== SOURCE PASSAGE ==
..............................

# 3 Fluval Edge shop displays



## icepotato89

We just got the new fluval edge 2 were i work. its got twice the volume as the old one with the same footprint which makes it a bit difficult to scape. it also has LED lights which seem a lot better than the halogens, but i still wouldn't say it's a high light tank.

i would have liked to create more height with the wood but i didn't have much time to play with hardscape. we just stocked up on goldvine so i used it here to hopefuly boost goldvine sales. i went through heaps of pieces trying to find ones that would fit into the hole at the top of the tank. a guy brought in some mystery moss into store the other day so i used that on the base of the wood and on some rocks around the front. the plants behind the moss are crypt sp, in the middle behind the wood is crypt retrospiralis and a species of dwarf val.

2 small bits of goldvine









planted









filled









the next day


----------



## Storm

Looks nice! My first-gen Edge is such a nightmare to scape that I'm going to avoid this one...


----------



## diwu13

If you're willing to go through EVEN more trouble you could fit in multiple pieces of wood and then zip tie them inside the tank. But what you did with those two pieces looks really good. It immediately brings the attention towards the center of the tank!


----------



## raven_wilde

Looks great! You're seriously tempting me 

Since you have access to the new models... and the old one as well I presume, can you do me a favor and snag some measurements for me next time you have one apart?

Specifically, I'd like to know if the two screw holes on the legs of the light fixture that attach to the rear upright filter housing are the same distance apart on the new model as they are on the old one... also, are they the same distance apart on both sizes of the new model (the 6 gal and the 10gal)?

You see, Hagen has promised us that the new LED lightbar will be available eventually as a replacement part and I'd like to be able to buy it for use on my old model Edge. Before I decide what to order, I'd like to know if both LED lightbars (the one for the 10gal and the one for the 6gal) are the same size, thus enabling the installation of the higher output LED from the 10 gal onto my old model 6 gal.

Does this make sense? If you can do this that would be amazing!


----------



## sus4ntoh

Storm said:


> Looks nice! My first-gen Edge is such a nightmare to scape that I'm going to avoid this one...


Lol that is exactly my thought. I still have mine though. In a year and half, I broke it down 3 times and about to do my fourth. Maybe not... It is a pain to maintain it.


----------



## bsquizzato

From your pictures it looks like the light spread is pretty good w/ the LED bar in the 12 gal... Have you set up the 6 gal LED in your shop yet, how's the spread on that?

..............................

== GIVEN MATERIAL ==
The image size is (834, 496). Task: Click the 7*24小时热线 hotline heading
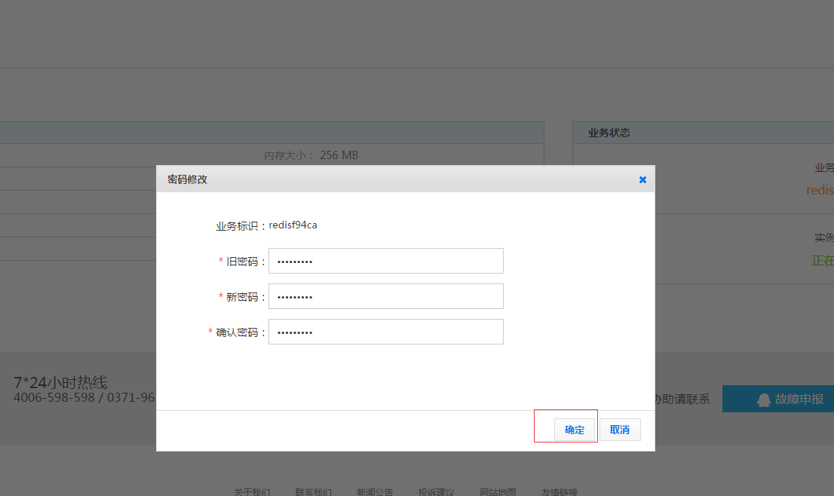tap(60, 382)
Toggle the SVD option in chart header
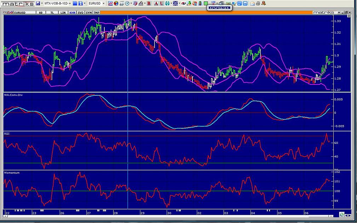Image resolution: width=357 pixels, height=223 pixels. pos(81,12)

..............................

== TASK SET ==
[1] In the Fluval Edge forum thread, which plants did the first poster put in the middle behind the wood?
[2] Continue the Fluval Edge forum thread from where it stops.

== TASK-BY-TASK OUTPUTS ==
[1] Crypt retrospiralis and a species of dwarf val.

[2]
----------



## Newman

that looks amazing, but what about the 6 gal edge on the right of this tank? i see a small portion of it and am really liking what i think is a really perfect scape for the edge. can we please get an FTS pic of that one too? thanks!


----------



## icepotato89

bsquizzato said:


> From your pictures it looks like the light spread is pretty good w/ the LED bar in the 12 gal... Have you set up the 6 gal LED in your shop yet, how's the spread on that?


i haven't setup the new 23L coz we already have 2 of the old ones on display.



Newman said:


> that looks amazing, but what about the 6 gal edge on the right of this tank? i see a small portion of it and am really liking what i think is a really perfect scape for the edge. can we please get an FTS pic of that one too? thanks!


this one was setup by the boss:


----------



## Po0gs

Both are awesome scapes for these tanks! Thanks for sharing


----------



## Newman

yep, that does look very good. not exactly the way i expected it to be, but still nice! i gives me a nice idea about how to scape a FW edge if i ever get one =)


----------



## icepotato89

the boss sold off these two tanks. i was really sad to see the tall one go because the moss was just starting to look really good. oh well...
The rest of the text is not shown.